Consigne donnée A → Reprenez le passage de la décision du Conseil d'État allant de "1°) d'annuler l'arrêt" jusqu'à "tous intérêts ...", en substituant "décision" à "jugement".
Consigne donnée B → D'après la décision du Conseil d'État, quelle somme le tribunal administratif de Bordeaux avait-il condamné l'État à verser à M. A ?

France | France, Conseil d'État, 10ème et 9ème sous-sections réunies, 22 mai 2009, 297916


Vu le pourvoi sommaire et le mémoire complémentaire, enregistrés les 4 octobre 2006 et 2 janvier 2007 au secrétariat du contentieux du Conseil d'Etat, présentés pour M. Henri A, demeurant ... ; M. A demande au Conseil d'Etat :

1°) d'annuler l'arrêt du 27 juin 2006 par lequel la cour administrative d'appel de Bordeaux a, sur le recours présenté par le ministre de l'économie, des finances et de l'industrie, réformé le jugement du 18 février 2003 par lequel le tribunal administratif de Bordeaux avait condamné l'Etat à lui verser une somme de 23 642,60 euros, et a ramené le

montant de l'indemnité due à une somme de 2 000 euros, tous intérêts ...

(Données recueillies)
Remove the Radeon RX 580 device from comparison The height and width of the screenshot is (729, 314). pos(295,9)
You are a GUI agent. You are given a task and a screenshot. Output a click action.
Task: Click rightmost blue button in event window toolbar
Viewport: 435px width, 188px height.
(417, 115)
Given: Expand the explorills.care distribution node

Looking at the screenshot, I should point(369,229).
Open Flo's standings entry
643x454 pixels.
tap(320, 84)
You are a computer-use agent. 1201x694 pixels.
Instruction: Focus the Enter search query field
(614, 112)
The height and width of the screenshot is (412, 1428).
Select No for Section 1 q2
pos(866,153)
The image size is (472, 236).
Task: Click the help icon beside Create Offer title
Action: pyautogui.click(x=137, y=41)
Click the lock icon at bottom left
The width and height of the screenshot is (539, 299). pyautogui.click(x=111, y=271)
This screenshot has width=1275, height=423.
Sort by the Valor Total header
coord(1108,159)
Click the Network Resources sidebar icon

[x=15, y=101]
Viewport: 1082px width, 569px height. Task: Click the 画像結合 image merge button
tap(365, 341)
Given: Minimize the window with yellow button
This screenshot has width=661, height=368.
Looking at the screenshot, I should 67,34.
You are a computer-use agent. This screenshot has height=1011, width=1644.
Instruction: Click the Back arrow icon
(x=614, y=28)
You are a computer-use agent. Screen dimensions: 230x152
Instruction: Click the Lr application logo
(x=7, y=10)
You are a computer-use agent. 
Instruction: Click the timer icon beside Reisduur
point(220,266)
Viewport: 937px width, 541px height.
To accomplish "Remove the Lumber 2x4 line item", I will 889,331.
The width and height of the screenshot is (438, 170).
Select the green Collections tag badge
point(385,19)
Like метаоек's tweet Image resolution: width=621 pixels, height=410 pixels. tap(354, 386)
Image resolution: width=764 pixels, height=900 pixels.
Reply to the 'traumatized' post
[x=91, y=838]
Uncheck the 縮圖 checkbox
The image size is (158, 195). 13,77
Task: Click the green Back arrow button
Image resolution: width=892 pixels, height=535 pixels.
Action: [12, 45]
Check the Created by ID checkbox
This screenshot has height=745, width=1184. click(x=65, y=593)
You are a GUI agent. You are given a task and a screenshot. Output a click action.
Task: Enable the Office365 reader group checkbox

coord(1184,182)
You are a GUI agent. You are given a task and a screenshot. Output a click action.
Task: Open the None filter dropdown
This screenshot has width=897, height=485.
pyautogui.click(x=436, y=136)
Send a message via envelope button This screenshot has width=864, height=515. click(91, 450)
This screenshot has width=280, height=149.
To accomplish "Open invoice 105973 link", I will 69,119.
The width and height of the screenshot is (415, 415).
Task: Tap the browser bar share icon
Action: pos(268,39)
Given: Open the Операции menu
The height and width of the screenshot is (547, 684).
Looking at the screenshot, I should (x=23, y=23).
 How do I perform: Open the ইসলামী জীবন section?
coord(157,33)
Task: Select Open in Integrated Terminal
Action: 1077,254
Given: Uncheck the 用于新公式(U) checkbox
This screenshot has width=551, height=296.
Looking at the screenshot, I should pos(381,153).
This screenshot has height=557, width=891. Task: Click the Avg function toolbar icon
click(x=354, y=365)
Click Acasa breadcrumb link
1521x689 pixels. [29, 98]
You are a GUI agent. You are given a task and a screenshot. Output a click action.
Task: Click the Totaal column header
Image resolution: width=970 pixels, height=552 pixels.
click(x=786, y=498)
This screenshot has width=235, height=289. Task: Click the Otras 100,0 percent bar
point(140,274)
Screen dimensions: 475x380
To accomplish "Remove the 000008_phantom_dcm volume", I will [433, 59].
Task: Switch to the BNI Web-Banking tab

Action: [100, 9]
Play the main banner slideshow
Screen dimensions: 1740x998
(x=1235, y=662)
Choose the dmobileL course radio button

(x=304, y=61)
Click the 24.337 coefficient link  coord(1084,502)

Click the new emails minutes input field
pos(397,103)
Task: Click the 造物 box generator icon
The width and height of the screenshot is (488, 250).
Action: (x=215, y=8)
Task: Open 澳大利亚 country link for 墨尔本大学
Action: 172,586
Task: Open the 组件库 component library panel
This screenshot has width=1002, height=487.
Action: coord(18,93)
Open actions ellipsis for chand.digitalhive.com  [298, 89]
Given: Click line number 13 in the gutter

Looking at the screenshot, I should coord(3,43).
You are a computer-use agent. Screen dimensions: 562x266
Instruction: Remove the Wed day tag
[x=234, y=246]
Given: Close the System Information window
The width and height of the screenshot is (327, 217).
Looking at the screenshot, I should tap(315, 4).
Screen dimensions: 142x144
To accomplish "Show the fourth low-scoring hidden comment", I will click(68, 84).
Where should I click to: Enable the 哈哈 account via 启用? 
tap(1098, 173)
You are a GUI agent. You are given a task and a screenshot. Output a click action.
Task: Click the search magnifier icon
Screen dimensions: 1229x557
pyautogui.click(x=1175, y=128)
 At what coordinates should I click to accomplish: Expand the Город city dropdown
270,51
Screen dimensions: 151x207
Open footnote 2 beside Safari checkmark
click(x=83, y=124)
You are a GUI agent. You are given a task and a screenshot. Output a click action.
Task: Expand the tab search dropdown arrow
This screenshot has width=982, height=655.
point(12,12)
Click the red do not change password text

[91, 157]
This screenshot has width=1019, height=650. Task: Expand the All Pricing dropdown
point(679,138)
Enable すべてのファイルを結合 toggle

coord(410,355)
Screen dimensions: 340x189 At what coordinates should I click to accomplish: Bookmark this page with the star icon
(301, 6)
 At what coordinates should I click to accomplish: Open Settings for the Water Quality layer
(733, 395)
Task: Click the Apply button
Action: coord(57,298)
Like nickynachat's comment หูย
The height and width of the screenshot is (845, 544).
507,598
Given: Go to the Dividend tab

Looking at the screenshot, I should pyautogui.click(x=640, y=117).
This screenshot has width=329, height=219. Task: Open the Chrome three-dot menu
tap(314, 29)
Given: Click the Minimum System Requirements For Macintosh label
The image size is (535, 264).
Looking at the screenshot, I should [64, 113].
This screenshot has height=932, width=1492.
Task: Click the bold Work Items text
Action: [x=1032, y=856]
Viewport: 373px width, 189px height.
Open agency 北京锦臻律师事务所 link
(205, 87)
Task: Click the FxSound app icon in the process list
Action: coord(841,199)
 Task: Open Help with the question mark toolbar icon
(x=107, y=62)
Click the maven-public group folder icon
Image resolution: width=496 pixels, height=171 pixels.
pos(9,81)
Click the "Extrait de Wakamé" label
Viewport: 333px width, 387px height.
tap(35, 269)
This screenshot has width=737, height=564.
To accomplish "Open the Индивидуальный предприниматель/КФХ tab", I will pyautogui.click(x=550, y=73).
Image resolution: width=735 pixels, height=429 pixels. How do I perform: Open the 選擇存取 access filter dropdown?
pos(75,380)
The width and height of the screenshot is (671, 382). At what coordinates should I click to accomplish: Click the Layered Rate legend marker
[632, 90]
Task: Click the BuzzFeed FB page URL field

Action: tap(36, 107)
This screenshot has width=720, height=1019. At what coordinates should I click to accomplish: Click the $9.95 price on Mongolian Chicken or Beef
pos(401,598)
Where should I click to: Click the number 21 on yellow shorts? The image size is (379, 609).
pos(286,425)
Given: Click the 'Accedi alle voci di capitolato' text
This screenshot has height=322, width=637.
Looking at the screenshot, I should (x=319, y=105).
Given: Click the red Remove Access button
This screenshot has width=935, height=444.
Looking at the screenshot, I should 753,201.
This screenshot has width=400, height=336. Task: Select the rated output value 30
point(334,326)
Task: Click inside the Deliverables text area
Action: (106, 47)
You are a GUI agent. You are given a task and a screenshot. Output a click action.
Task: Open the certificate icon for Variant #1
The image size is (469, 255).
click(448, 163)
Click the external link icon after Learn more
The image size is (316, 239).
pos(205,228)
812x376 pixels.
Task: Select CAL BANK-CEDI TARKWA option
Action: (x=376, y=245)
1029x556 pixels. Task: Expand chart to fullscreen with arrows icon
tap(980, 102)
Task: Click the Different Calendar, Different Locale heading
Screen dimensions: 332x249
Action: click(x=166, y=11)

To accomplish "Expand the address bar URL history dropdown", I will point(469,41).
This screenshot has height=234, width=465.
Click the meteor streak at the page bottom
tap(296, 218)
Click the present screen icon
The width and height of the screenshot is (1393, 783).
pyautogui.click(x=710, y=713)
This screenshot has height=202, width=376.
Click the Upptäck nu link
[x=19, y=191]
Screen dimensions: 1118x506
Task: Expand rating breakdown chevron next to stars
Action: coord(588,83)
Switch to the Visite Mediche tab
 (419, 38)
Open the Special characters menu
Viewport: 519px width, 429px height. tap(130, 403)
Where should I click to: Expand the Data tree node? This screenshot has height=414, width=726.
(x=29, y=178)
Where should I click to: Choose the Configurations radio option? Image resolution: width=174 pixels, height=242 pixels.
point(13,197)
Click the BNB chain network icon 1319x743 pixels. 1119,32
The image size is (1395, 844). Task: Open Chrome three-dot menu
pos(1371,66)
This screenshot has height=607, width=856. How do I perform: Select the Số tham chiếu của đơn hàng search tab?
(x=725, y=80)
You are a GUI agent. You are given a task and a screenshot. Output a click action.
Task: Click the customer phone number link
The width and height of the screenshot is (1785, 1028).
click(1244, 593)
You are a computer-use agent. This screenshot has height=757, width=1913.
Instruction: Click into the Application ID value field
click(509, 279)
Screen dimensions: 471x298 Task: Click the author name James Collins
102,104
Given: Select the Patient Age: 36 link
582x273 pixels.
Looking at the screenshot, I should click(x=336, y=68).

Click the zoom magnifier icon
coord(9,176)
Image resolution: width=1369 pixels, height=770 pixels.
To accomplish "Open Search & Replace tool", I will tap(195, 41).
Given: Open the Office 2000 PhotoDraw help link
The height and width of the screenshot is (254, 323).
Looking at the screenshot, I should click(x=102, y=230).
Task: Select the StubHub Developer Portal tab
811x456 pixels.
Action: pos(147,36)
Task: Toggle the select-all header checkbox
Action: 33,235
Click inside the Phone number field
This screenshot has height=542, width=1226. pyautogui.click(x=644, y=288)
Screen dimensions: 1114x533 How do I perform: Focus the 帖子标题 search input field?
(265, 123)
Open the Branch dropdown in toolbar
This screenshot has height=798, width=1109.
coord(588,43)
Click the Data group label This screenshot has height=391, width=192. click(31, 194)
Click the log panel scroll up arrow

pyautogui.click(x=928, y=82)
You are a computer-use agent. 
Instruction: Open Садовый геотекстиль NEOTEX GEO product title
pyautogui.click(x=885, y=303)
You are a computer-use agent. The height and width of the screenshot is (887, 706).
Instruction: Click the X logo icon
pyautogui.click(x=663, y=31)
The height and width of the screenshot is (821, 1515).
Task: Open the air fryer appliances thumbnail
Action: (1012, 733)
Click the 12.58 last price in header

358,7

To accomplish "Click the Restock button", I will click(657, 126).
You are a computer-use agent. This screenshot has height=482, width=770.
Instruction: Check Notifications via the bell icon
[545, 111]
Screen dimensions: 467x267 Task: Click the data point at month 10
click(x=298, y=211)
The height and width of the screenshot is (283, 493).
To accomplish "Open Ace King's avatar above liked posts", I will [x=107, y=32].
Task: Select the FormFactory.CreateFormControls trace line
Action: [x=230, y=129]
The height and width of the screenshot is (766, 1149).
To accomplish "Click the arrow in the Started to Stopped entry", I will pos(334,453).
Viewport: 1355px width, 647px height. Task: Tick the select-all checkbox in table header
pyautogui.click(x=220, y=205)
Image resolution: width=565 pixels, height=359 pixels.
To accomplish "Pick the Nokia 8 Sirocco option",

Réponse complète A →
1°) d'annuler l'arrêt du 27 juin 2006 par lequel la cour administrative d'appel de Bordeaux a, sur le recours présenté par le ministre de l'économie, des finances et de l'industrie, réformé le décision du 18 février 2003 par lequel le tribunal administratif de Bordeaux avait condamné l'Etat à lui verser une somme de 23 642,60 euros, et a ramené le

montant de l'indemnité due à une somme de 2 000 euros, tous intérêts ...

Réponse complète B → Une somme de 23 642,60 euros.